At the outset, it is important to note that the Circular confirms that the analysis set out in the CSSF's Circular 11/515, which indicates the conditions under which financial services provided by a third-country firm can be considered not to be performed on the Luxembourg territory, no longer applies to the provision of investment services. Article 32-1 of the Law thus provides for an exhaustive regime regarding the provision of investment services by third-country firms in Luxembourg.
The Circular distinguishes between the situation of investment services provided to retail clients or to professional clients on request, on the one hand, and investment services provided to per se professional clients and eligible counterparties, on the other hand.

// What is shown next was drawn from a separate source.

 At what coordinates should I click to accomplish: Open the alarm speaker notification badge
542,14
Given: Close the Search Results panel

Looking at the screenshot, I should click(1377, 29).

As far as investment services to retail clients or to professional clients on request are concerned, the CSSF merely recalls that the Law imposes the establishment of a branch in Luxembourg.

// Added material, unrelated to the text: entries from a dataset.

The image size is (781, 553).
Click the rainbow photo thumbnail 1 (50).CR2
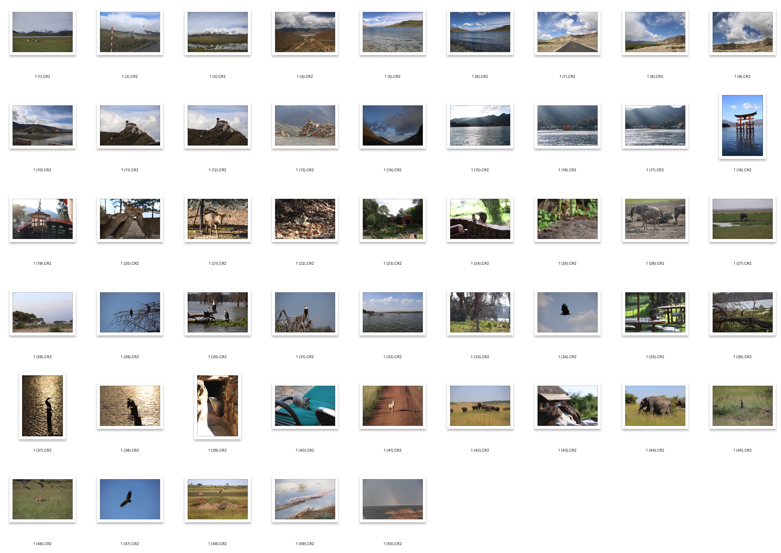point(392,499)
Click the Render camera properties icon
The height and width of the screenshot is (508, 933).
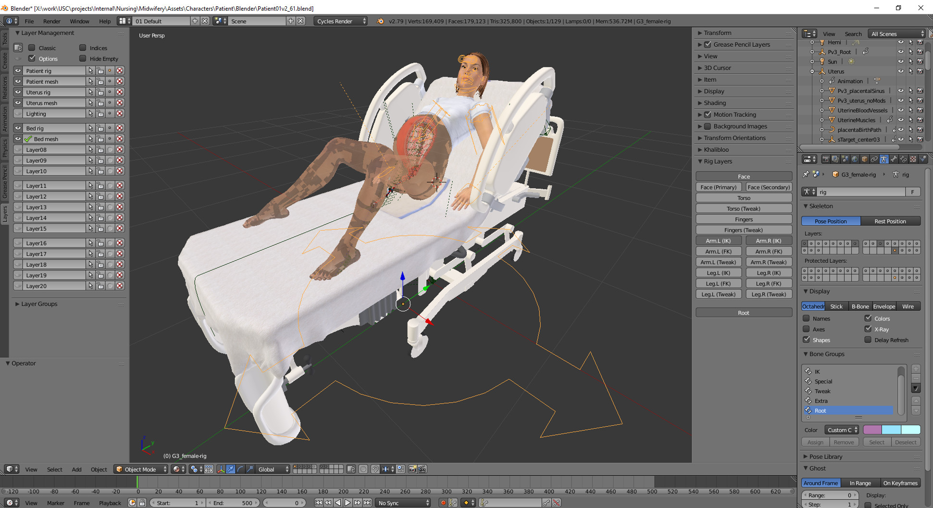[825, 159]
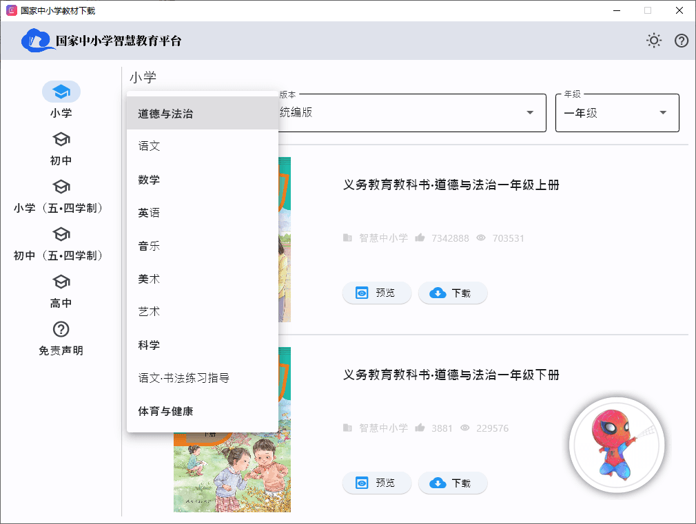Open the help question mark icon
Viewport: 696px width, 524px height.
681,41
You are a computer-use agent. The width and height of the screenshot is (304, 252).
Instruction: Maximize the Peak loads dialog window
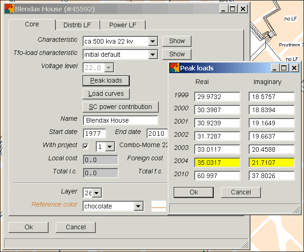tap(284, 68)
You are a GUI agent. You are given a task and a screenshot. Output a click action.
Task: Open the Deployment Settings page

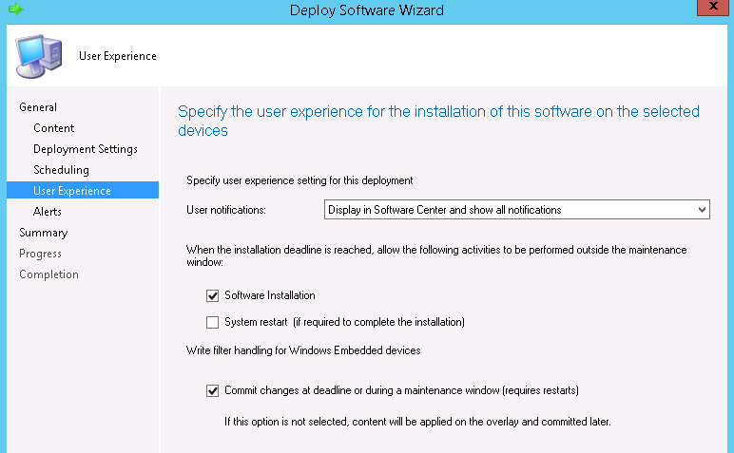85,149
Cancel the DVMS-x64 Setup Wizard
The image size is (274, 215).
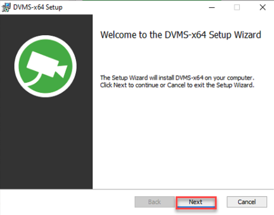tap(247, 202)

Regarding investment services provided to per se professional clients and eligible counterparties, they can be provided through a branch in Luxembourg or on a cross-border basis. The Circular clarifies the procedure with which third-country firms must comply in order to benefit from the regime in Article 32-1(1), second subparagraph of the Law allowing for the provision of investment services to per se professional clients or to eligible counterparties in Luxembourg on a cross-border basis without establishing a branch. They can do so on the grounds of either (i) an equivalence decision of the European Commission and registration with the European Securities and Markets Authority ("European regime")3, or (ii) a decision by the CSSF ("national regime")4 in the event the Commission has not yet taken a decision or the third-country firm chooses to benefit from the three-year transitional period provided by Article 54(1) of MiFIR.
To benefit from the national regime, a formal CSSF authorisation will have to be obtained on a case-by-case basis. The CSSF will verify that (i) the firm is subject, in the third country, to supervision and authorisation rules deemed equivalent to those of the Law in terms of provision of investment services5, (ii) cooperation between the CSSF and the supervisory authority(ies) of the third country is ensured (generally, through the signature of a new MoU or an addendum to an existing MoU), and (iii) the third-country firm is authorised in the third country to provide the investment services it wishes to provide in Luxembourg. Written applications to benefit from the national regime (which shall include the form in Annex II of the Circular) must be submitted to the CSSF.
The Circular also draws attention to the fact that third-country firms authorised under the national regime or the European regime are required to disclose to their clients (i) that they are only allowed to provide services to eligible counterparties and per se professional clients, (ii) that they are not subject to supervision in the EU, and (iii) the name and address of their supervisory authority in the third country in writing and in a prominent way.
Finally, the Circular recalls that third-country firms providing investment services at the client's own exclusive initiative (reverse solicitation) do not have to apply for authorisation in Luxembourg or to establish a branch regardless of the client's category (retail, professional client on request, per se professional client or eligible counterparty). Such situations must be assessed on a case-by-case and continuous basis.
1 Directive 2014/65/EU of 15 May 2014 on markets in financial instruments.
2 Regulation (EU) 600/2014 of 15 May 2014 on markets in financial instruments.
3 which gives access to the whole EU market in the same way as a European passport.
4 providing access to the Luxembourg market only.
5 The CSSF will publish and update a list of countries considered as equivalent based on the requests submitted by third-country firms.
The content of this article is intended to provide a general guide to the subject matter. Specialist advice should be sought about your specific circumstances.